▶ **EXERCISE**
Reproduce a passage from the piece on the revised critical minerals list below, beginning at the words "Before the end" and stopping after the words "range of materials.". Copy it word for word and leave out the data that follows the piece.

Before the end of the year, the US Geological Survey will publish a revised critical minerals list, which will shape defense strategy and stockpiling. The Energy Act of 2020 requires the Department of the Interior to revisit the list every three years, so the upcoming USGS list will be the first update since 2022.
This is a new list for a new administration; it will likely reflect the President’s aims and priorities. Already, President Trump’s executive orders indicate the direction of his critical mineral policy. An examination of possible additions to the USGS list will provide insights into a strategy that is becoming increasingly clear: more targeted interventions across a wider range of materials.
Many of these insights come from the Executive Order 14241, or Immediate Measures to Increase American Mineral Production. In this action, President Trump directed federal agencies to accelerate mineral production using changes in permitting, land usage, and emergency powers. He also ordered that several materials–copper, uranium, potash, and gold–be treated as critical minerals for the purpose of the order.
Few materials have received more attention in the last six months than copper. The President seems to be particularly focused on it: in February, he ordered a section 232 investigation into the national security risks of imported copper. By July, he imposed a fifty percent tariff on semi-finished products and intensive derivative products. Although demand is expected to double by 2030 because of its essential usage in electric vehicles, AI infrastructure, and other industrial uses, it was not included in the 2022 USGS list. That seems likely to change.
EO 14241 also directed that gold be treated as a critical mineral. Although it lacks the widespread industrial usage of copper or lithium, gold is used in small quantities for some commercial and defense technology.
In addition, the order stated that potash be included within the category of critical mineral. The idea of naming potash, the term for a range of potassium-heavy minerals used for fertilizer, is not without precedent. An unpassed bill in March 2024 would have directed USGS to include potash on the critical minerals list alongside phosphate. But potash, unlike the other EO materials, was removed from the USGS list in 2022. And while the US is import-reliant for more than ninety percent of its potash, about eighty percent of those come from Canada.
Uranium, unlike other EO 14241 material, faces a unique hurdle to inclusion on the 2025 USGS list. The text of the Energy Act of 2020 specifies that only non-fuel minerals can be included on the list. However, it is entirely possible that uranium could be included anyway, despite its usage as fuel for the administration’s nuclear power ambitions.
Finally, the One Big Beautiful Bill Act included metallurgical coal as a commodity eligible for a critical mineral tax credit. The production of metallurgical coal, or coal suitable for steelmaking, will merit a 2.5 percent tax credit that terminates in 2029. Much like copper, the inclusion of metallurgical coal aligns with the President’s Section 232 investigation and tariffs on steel. These policies collectively place a heavy finger on the scale for domestic production of steel and the requisite raw materials.

▶ **SOURCE INFORMATION**
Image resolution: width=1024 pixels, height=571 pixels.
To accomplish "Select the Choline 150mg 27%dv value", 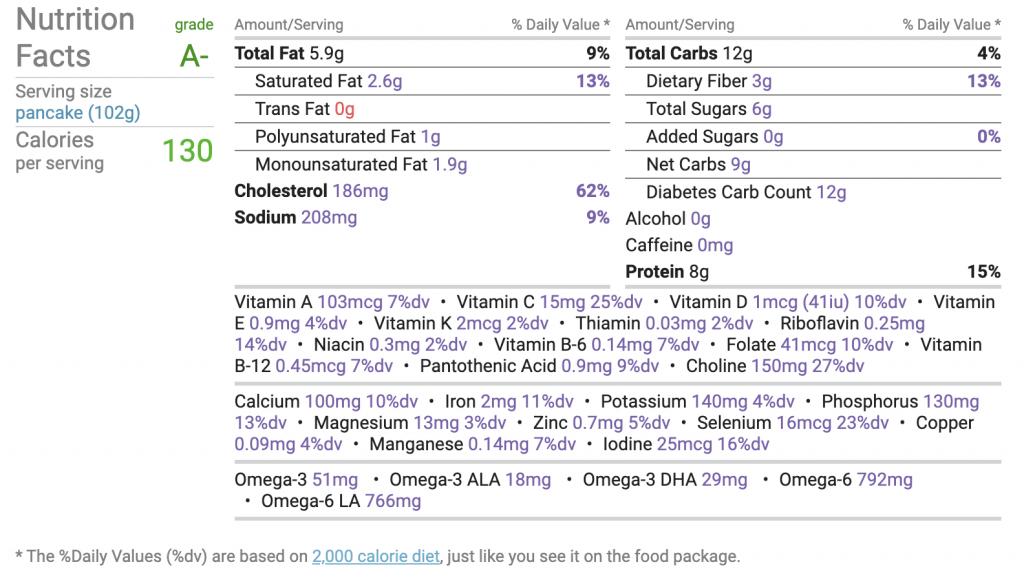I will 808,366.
--
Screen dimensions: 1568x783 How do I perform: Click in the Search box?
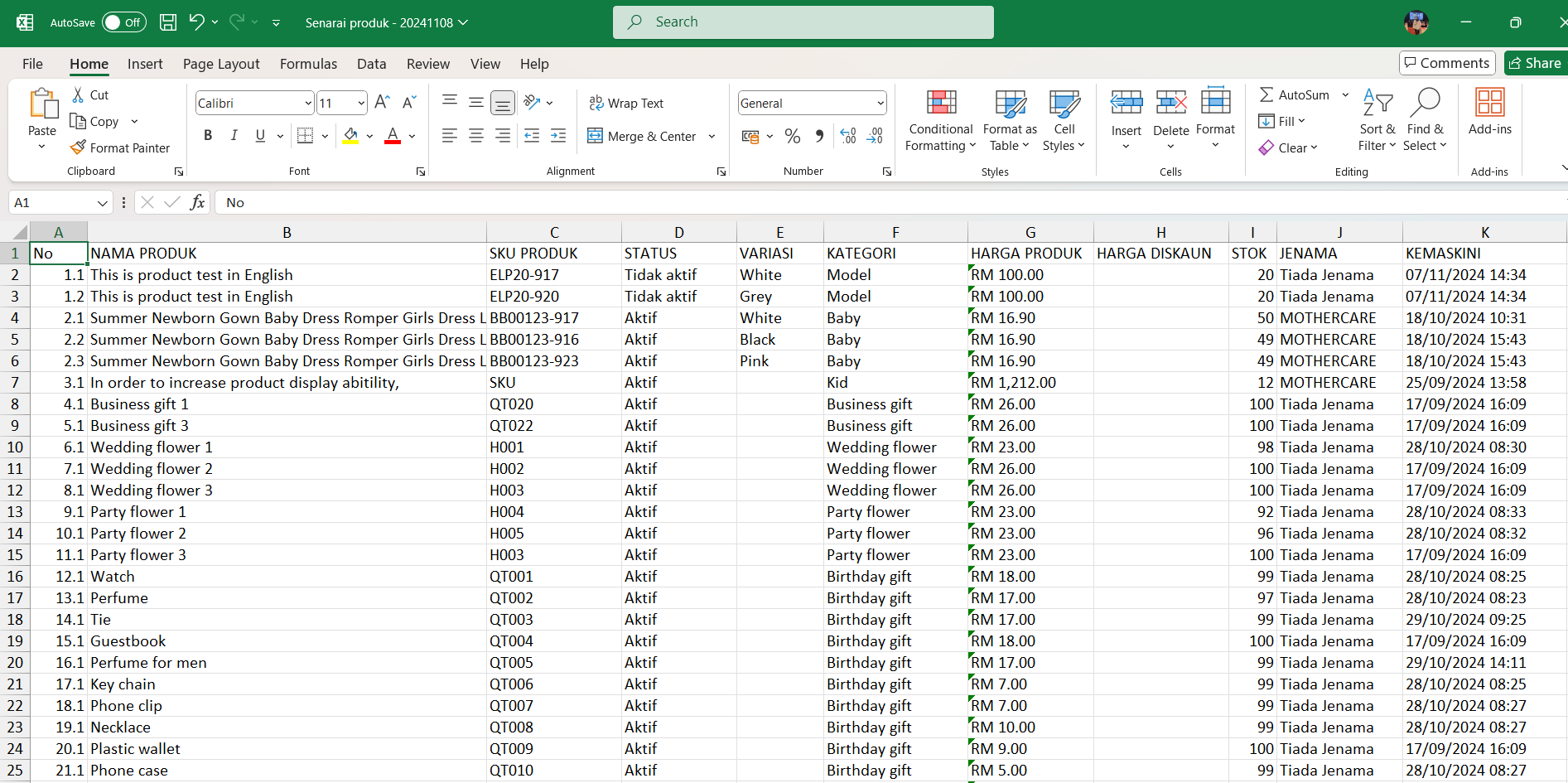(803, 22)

▶ **TASK ANSWER**
Before the end of the year, the US Geological Survey will publish a revised critical minerals list, which will shape defense strategy and stockpiling. The Energy Act of 2020 requires the Department of the Interior to revisit the list every three years, so the upcoming USGS list will be the first update since 2022.
This is a new list for a new administration; it will likely reflect the President’s aims and priorities. Already, President Trump’s executive orders indicate the direction of his critical mineral policy. An examination of possible additions to the USGS list will provide insights into a strategy that is becoming increasingly clear: more targeted interventions across a wider range of materials.